No objection was made to the indictment until the motion in arrest of judgment was filed. If defendants thought the counts were duplicitous, they should have raised the objection at the proper time; it is not available to them in the motion in arrest (State v. Sherman, 137 Mo. App. 70, 73, 119 S. W. 479; State v. Niehaus, 217 Mo. 332, 117 S. W. 73); and they have not sufficiently raised it there. We think the first count of the indictment sufficiently charged an offense contemplated by the first subdivision of the adultery statute and is invulnerable to attack after verdict.

The second count is obviously intended to charge the offense embraced within the second subdivision of the statute, and while there is surplusage also in this charge, all the material words were used.

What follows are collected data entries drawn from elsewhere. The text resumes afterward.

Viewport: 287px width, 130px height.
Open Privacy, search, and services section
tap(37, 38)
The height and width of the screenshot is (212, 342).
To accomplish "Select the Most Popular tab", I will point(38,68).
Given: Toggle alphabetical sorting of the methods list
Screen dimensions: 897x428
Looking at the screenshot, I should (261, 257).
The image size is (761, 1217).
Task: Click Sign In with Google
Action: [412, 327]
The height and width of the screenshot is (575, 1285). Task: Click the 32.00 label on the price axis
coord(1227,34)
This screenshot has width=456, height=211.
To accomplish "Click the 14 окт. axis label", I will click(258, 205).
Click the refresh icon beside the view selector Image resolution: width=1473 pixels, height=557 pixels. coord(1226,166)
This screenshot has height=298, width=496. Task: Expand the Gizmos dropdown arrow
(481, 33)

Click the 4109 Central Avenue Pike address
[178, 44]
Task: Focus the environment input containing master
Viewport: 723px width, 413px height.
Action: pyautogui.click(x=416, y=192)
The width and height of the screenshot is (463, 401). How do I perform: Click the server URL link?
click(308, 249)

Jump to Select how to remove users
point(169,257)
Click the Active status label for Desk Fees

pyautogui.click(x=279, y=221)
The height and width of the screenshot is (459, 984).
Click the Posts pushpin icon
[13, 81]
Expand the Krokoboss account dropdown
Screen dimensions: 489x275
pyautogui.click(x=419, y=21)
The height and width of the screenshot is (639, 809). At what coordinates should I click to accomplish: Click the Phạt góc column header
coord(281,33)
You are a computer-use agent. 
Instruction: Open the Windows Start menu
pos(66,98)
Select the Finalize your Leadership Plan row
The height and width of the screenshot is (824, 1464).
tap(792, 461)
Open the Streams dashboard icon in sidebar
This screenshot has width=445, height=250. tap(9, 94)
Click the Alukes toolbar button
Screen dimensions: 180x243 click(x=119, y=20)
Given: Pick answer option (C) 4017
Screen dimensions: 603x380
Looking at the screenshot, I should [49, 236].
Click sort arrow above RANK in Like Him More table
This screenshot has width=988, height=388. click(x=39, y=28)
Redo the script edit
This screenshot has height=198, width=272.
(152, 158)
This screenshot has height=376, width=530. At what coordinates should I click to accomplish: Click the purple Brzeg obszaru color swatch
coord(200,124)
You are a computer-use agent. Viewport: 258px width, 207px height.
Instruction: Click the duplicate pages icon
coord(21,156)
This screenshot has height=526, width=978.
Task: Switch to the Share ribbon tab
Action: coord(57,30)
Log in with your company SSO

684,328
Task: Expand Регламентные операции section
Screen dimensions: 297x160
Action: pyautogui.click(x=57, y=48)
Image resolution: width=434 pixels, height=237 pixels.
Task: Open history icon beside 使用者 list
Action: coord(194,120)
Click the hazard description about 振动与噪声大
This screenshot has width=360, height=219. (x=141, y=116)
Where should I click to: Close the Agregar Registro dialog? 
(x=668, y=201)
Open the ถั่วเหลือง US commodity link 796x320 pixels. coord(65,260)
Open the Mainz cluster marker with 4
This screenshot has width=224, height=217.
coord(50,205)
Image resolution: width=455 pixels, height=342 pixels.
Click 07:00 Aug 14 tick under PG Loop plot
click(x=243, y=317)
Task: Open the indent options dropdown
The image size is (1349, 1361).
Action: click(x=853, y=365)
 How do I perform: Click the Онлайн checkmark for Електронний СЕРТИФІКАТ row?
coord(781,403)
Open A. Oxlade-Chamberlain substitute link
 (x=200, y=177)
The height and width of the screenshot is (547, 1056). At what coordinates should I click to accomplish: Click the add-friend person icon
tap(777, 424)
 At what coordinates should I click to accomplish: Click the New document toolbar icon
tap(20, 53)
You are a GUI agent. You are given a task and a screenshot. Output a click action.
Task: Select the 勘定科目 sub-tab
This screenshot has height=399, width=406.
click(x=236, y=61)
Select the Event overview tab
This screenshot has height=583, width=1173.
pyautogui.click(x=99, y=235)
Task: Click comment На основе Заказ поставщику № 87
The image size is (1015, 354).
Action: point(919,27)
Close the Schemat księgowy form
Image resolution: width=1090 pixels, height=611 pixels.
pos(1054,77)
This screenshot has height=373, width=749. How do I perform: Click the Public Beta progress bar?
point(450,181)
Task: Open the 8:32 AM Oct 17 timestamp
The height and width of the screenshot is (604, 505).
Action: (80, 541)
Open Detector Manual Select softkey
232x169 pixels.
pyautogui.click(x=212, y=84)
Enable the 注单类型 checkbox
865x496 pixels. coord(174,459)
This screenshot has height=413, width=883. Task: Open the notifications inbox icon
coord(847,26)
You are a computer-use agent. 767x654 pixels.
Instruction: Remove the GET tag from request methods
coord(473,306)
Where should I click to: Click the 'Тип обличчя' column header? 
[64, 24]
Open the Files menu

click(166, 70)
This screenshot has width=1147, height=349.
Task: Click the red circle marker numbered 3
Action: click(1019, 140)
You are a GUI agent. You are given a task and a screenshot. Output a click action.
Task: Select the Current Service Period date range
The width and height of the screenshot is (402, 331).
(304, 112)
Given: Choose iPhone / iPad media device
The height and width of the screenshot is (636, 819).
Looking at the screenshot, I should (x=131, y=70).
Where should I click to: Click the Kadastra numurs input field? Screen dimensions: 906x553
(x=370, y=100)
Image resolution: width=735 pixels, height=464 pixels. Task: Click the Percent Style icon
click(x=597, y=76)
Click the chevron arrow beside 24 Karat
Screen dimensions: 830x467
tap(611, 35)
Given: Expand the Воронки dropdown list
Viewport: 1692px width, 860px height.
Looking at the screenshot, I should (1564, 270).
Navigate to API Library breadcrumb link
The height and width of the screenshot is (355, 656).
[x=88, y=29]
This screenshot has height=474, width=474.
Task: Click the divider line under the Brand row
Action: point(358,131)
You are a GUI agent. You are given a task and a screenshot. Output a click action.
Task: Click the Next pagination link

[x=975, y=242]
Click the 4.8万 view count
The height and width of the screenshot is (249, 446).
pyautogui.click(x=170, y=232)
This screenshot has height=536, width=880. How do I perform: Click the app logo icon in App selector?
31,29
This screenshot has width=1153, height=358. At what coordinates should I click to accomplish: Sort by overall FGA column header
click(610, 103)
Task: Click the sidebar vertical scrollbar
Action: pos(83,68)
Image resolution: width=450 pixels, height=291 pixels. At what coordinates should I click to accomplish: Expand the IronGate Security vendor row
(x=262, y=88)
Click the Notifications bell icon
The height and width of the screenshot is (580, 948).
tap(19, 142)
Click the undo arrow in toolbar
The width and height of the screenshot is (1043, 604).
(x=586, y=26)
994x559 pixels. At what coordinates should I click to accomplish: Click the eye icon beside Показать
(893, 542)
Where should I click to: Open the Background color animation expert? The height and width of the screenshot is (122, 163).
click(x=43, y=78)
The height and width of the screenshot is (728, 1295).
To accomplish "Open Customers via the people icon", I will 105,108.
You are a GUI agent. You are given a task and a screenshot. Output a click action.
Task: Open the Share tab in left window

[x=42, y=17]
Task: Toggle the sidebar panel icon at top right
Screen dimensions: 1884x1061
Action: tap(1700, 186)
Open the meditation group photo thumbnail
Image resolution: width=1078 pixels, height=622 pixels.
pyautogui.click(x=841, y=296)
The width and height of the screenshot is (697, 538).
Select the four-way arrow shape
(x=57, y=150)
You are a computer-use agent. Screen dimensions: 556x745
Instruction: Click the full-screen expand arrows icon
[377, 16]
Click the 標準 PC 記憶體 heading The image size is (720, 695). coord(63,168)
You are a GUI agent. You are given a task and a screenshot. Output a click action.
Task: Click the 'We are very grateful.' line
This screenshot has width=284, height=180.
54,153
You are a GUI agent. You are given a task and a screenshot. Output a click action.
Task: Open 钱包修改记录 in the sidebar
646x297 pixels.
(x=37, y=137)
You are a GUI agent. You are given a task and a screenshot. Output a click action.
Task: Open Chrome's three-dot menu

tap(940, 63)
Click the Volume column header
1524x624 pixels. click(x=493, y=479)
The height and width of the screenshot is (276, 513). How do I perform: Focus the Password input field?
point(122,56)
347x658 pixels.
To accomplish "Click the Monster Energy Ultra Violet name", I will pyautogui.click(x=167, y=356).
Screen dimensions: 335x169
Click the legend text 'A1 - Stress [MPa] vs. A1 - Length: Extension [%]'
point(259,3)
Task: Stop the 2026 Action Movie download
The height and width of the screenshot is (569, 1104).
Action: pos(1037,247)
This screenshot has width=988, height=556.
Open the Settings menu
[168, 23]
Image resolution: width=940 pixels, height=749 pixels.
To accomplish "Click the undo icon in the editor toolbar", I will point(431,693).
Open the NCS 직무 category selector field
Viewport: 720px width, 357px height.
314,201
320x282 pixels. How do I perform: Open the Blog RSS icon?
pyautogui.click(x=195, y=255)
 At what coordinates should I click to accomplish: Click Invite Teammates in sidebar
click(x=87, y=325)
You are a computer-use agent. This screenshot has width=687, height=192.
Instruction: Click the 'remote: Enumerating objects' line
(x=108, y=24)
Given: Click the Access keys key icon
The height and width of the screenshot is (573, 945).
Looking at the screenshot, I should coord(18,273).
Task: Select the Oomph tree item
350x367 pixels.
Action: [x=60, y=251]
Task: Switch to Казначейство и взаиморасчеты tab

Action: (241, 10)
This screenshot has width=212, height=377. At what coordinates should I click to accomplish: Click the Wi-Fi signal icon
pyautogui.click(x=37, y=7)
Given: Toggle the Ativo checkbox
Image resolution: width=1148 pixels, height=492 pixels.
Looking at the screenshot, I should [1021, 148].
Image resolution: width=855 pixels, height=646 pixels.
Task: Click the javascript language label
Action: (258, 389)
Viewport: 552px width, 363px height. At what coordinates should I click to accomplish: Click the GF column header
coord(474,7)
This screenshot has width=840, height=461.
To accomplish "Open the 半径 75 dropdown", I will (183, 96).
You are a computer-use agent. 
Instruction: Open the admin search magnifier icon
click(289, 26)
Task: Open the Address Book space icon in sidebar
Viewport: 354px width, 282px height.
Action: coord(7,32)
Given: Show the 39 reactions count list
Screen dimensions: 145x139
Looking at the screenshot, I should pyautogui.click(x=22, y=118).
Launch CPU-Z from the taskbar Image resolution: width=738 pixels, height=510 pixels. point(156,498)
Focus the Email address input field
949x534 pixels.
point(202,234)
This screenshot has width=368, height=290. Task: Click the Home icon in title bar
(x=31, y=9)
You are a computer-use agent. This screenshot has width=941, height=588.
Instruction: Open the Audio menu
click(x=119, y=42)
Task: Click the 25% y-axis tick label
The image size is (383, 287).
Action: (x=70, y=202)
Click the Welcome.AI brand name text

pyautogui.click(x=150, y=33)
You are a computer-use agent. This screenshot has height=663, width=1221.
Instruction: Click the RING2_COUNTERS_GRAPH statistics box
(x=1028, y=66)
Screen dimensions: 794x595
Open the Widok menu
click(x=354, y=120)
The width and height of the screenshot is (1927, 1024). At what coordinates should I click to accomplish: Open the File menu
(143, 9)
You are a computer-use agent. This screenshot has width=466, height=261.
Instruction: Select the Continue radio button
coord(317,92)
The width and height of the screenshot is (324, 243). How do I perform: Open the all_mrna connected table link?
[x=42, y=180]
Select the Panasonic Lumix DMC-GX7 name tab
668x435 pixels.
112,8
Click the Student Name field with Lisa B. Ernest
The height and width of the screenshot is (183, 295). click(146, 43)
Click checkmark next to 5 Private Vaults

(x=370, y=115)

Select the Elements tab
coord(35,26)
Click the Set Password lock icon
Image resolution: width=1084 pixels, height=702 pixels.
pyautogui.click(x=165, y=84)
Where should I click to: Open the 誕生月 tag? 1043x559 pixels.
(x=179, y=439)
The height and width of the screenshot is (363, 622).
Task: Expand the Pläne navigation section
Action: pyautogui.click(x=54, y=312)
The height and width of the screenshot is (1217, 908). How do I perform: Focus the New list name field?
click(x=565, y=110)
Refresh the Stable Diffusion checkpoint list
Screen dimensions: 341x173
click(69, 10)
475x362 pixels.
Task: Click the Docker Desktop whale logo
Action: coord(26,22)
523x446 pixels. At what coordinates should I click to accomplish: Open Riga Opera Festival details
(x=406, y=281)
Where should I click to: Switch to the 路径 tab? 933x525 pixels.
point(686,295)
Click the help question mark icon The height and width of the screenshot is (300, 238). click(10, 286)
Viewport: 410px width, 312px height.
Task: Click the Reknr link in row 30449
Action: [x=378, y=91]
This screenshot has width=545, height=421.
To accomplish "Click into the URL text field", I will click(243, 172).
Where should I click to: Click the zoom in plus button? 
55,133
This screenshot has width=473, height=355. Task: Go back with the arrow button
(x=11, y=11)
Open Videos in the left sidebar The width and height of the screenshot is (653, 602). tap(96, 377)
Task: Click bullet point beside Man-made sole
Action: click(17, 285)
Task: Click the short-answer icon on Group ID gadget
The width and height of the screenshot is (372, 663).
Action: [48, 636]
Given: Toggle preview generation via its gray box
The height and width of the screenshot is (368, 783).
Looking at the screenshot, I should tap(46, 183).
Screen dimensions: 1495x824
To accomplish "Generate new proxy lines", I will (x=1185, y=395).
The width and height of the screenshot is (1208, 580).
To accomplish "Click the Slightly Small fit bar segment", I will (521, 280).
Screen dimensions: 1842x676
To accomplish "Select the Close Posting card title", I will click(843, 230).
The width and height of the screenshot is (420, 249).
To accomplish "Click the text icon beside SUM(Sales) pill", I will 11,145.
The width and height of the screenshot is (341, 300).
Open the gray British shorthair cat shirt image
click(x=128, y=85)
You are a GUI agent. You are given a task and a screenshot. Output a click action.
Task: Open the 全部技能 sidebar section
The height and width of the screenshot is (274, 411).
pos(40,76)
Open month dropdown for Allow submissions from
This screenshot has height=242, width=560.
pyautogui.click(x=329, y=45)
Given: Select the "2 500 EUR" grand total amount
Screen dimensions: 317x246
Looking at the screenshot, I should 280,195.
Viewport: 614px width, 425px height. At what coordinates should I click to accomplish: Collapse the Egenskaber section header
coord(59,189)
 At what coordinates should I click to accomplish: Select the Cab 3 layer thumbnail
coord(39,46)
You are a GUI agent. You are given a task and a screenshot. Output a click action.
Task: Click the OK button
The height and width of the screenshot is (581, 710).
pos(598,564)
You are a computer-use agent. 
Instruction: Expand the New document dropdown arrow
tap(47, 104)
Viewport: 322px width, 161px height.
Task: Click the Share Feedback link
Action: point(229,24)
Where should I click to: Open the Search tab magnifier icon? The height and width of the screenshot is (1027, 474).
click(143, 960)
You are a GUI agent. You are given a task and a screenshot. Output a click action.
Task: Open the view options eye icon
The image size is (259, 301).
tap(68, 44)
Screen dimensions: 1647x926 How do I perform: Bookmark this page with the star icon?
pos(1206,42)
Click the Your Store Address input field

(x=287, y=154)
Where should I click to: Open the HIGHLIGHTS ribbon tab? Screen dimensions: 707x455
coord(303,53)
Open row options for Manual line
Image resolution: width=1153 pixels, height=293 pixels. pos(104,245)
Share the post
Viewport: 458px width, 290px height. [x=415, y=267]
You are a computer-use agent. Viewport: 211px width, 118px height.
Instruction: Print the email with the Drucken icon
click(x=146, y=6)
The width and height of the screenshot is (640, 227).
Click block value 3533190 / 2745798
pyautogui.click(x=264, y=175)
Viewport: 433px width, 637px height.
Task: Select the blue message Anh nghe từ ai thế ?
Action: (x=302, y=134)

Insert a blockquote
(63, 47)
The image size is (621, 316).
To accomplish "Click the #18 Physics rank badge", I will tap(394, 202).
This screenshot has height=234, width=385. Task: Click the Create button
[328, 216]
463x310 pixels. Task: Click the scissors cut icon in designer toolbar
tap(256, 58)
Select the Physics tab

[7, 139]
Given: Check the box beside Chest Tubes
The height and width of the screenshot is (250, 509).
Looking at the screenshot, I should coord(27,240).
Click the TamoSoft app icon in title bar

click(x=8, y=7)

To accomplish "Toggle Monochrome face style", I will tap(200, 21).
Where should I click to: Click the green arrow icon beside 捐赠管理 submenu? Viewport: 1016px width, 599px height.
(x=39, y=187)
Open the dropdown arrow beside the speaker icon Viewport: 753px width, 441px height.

It is contended that each count of the indictment charges a distinct and different offense, that there is no authority for uniting such counts in the same in-dietment„and that for this reason the motion in arrest should have been sustained. We find nothing in that motion which goes to this point unless it be the following: “Because the record is erroneous upon its face.” As a general rule, where offenses are several, distinct', and independent, there can be no joinder. [State v. Daubert, 42 Mo. l. c. 245; State v. Sutton, 64 Mo. l. c. 108.] But where all the counts relate to the same transaction, the prosecution is not bound to elect as to which count on which it will proceed, but may adapt itself to the exigencies of the case. [State v. Pratt, 98 Mo. 482, 11 S. W. 977.] In State v. Houx, 109 Mo. l. c. 660, 19 S. W. 35, the Supreme Court said: “The two counts in this indictment relate to the same transaction, that of unlawfully and feloniously having carnal knowledge of the complaining witness. The *190punishment for each is the same. The crimes charged are the same. The proof necessary to establish them alone differs. In such case it is ‘usual to form several counts, for the purpose of meeting the evidence as it may transpire at the trial.’ ” However, appellants in their brief concede, and it is the fact, that the instructions entirely ignore the offense charged in the second count of the indictment. The case was given to the jury on instructions which plainly, though not expressly, limited them to a consideration of the charge contained in the first count.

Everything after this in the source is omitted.